Assignment
In the data, extract each line that holds the string "agent".
::::
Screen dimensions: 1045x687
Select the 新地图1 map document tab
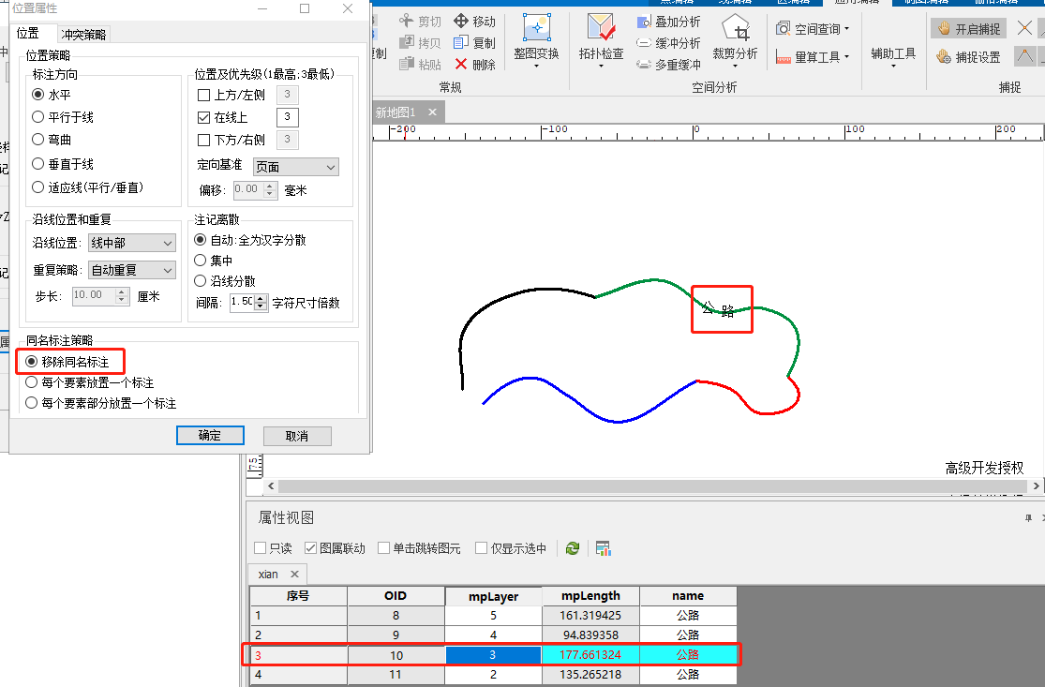click(x=396, y=112)
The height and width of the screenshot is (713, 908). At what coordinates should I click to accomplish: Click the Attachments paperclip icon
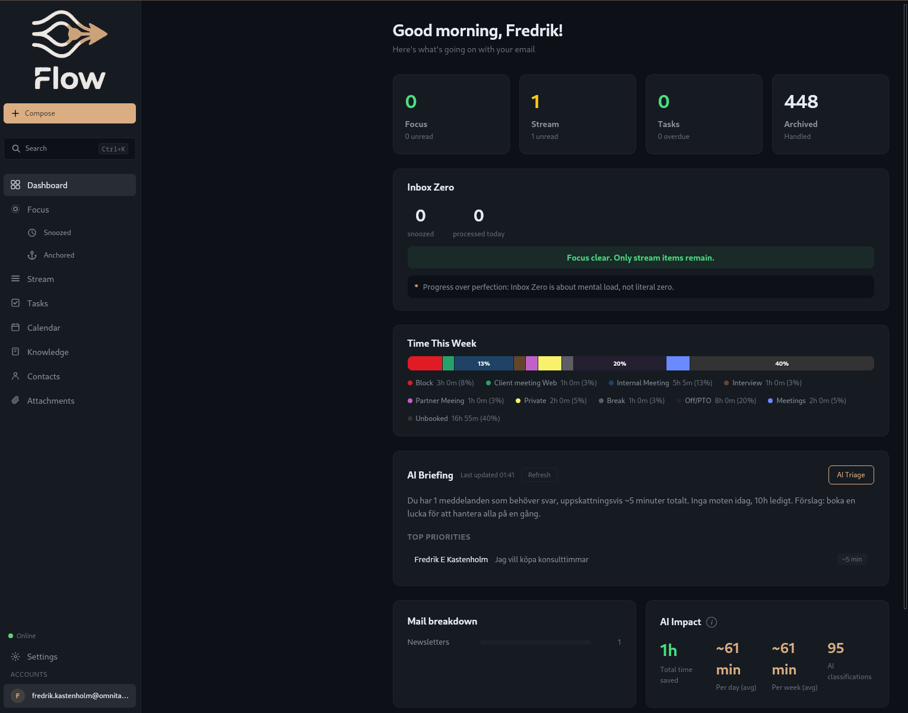pyautogui.click(x=16, y=400)
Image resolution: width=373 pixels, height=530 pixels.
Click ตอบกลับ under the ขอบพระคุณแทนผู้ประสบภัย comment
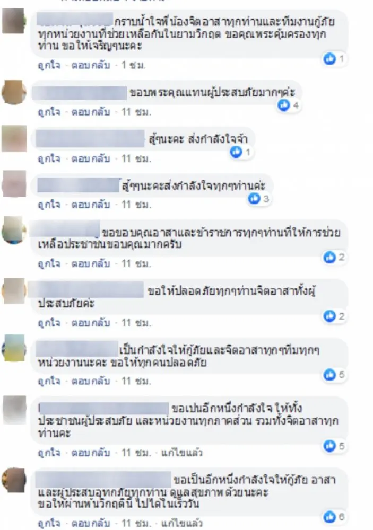tap(91, 111)
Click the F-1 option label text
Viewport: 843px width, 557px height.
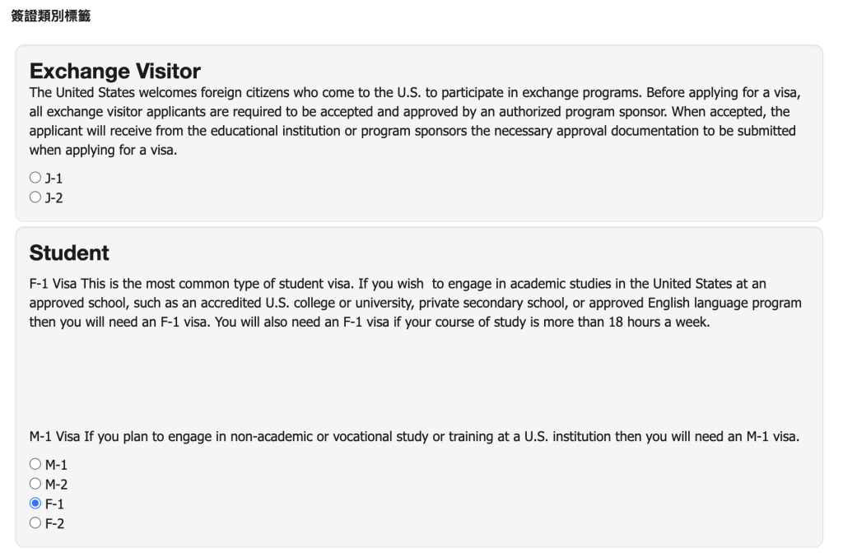(54, 504)
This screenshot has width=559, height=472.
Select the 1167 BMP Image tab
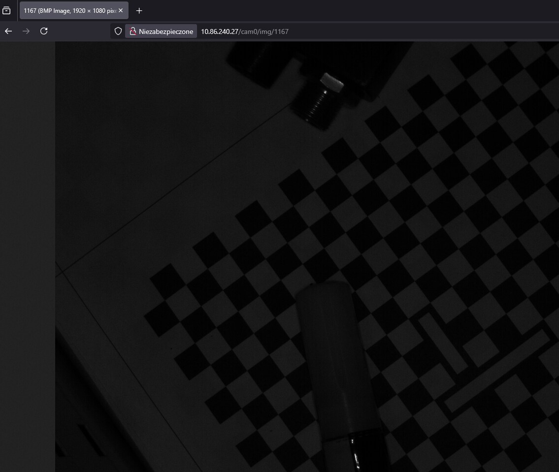(x=69, y=10)
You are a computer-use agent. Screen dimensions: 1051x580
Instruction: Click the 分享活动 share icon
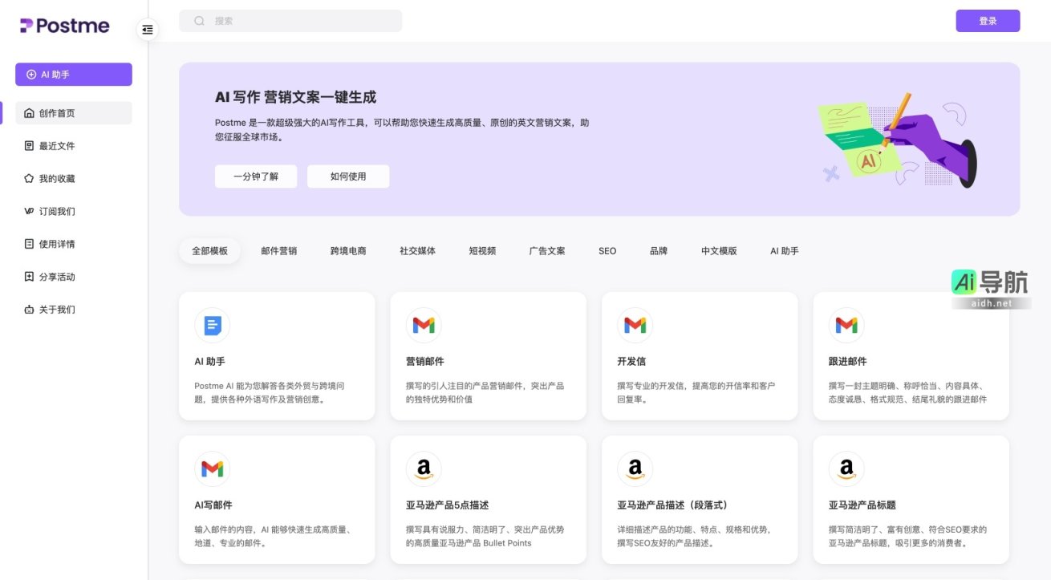(x=27, y=277)
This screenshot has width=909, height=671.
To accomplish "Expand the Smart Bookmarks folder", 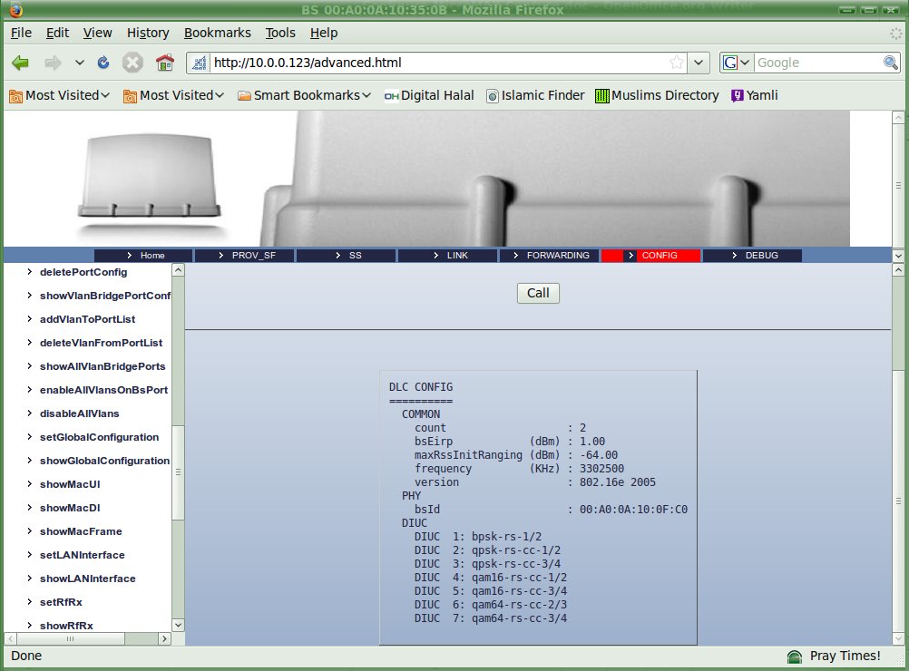I will pos(305,95).
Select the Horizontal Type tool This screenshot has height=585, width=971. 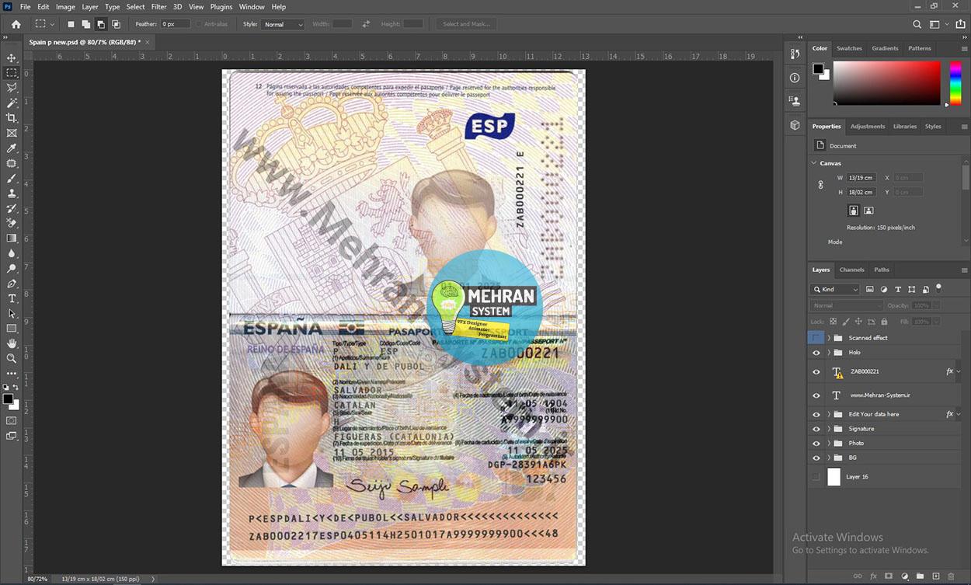(x=12, y=298)
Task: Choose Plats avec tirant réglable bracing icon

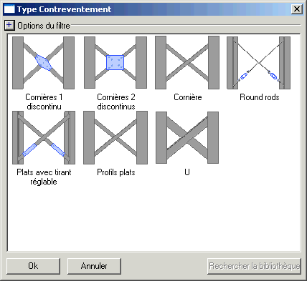Action: 44,137
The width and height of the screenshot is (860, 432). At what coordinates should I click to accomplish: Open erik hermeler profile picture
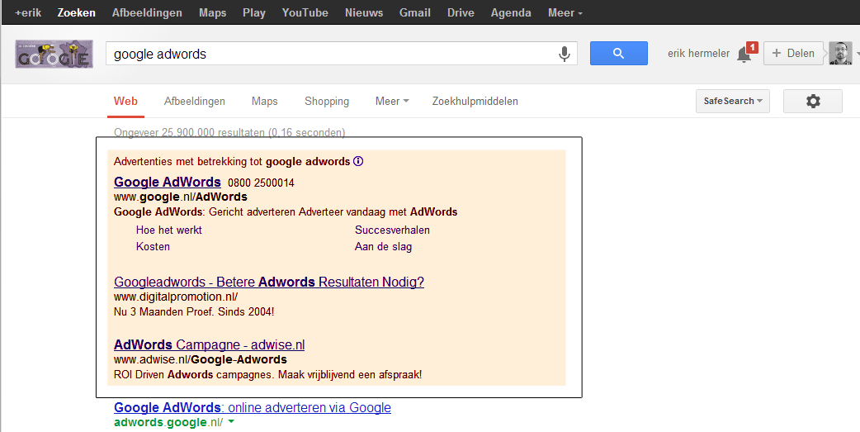840,54
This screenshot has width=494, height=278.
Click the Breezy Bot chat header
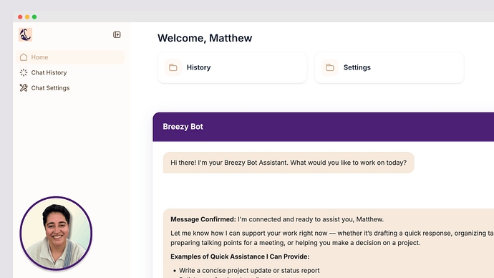pos(323,127)
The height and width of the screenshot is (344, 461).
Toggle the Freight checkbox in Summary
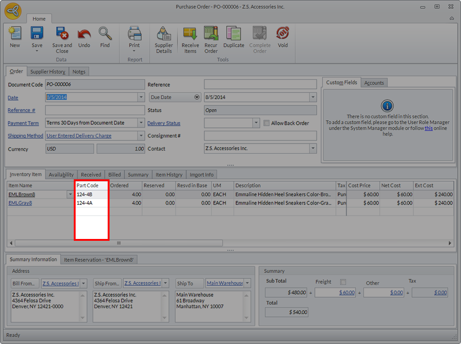click(343, 282)
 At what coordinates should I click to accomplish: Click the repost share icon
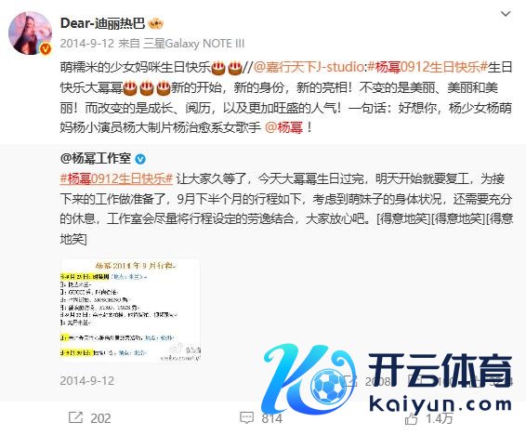(x=75, y=417)
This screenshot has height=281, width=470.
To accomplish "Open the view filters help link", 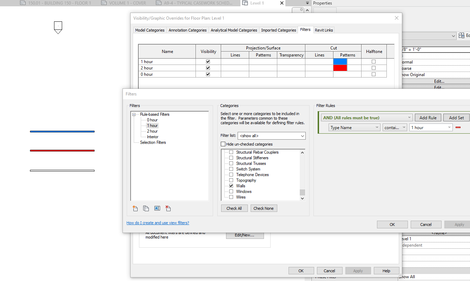I will click(158, 222).
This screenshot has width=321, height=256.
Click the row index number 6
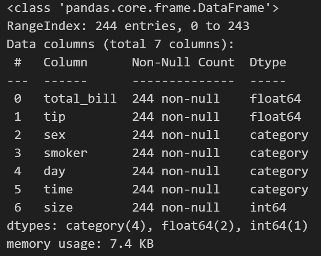point(18,207)
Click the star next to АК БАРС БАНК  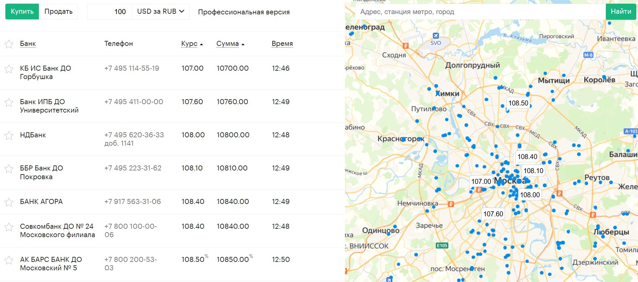(x=9, y=260)
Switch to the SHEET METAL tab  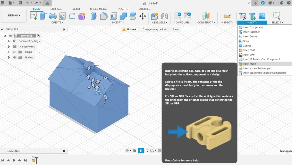coord(98,9)
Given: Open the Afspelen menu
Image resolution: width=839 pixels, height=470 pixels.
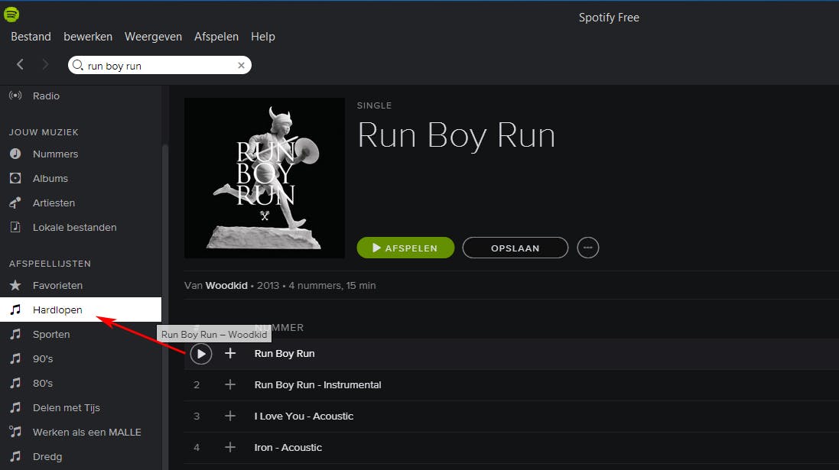Looking at the screenshot, I should [x=216, y=37].
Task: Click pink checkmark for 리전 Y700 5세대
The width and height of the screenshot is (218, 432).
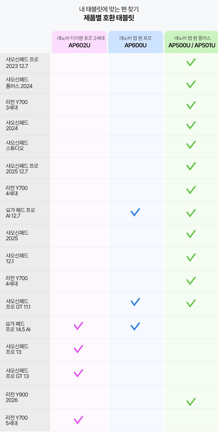Action: (x=78, y=420)

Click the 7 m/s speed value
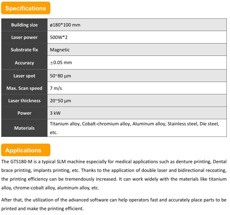pyautogui.click(x=56, y=88)
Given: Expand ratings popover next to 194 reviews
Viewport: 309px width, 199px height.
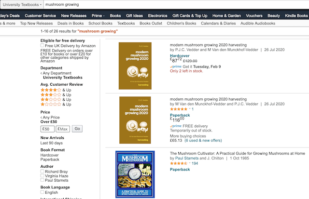Looking at the screenshot, I should pyautogui.click(x=190, y=163).
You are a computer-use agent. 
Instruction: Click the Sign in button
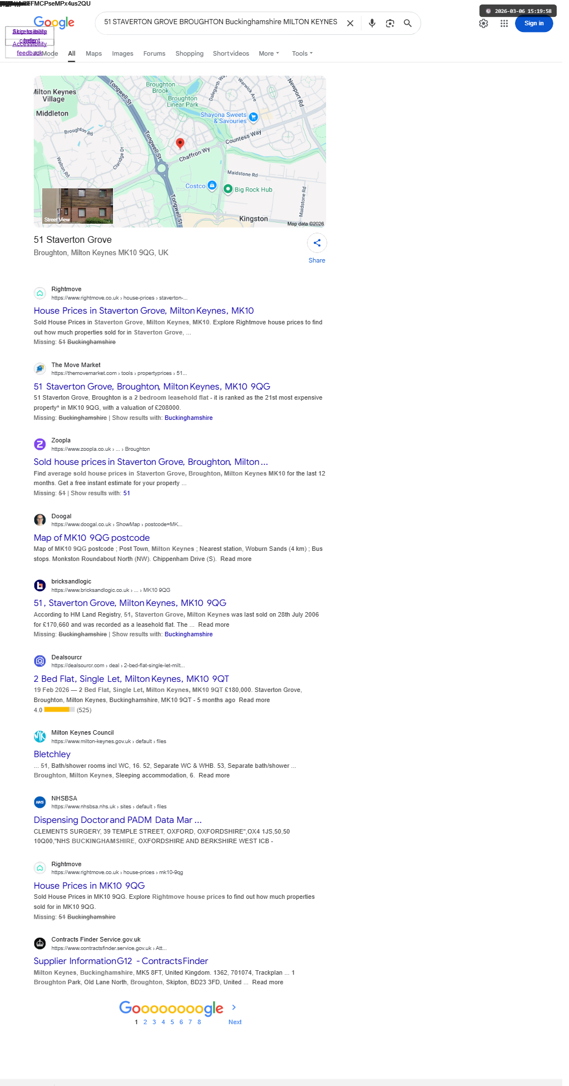(x=534, y=23)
::::
Answer box
You are a computer-use agent. Screen dimensions: 1051x580
You are a computer-use agent. 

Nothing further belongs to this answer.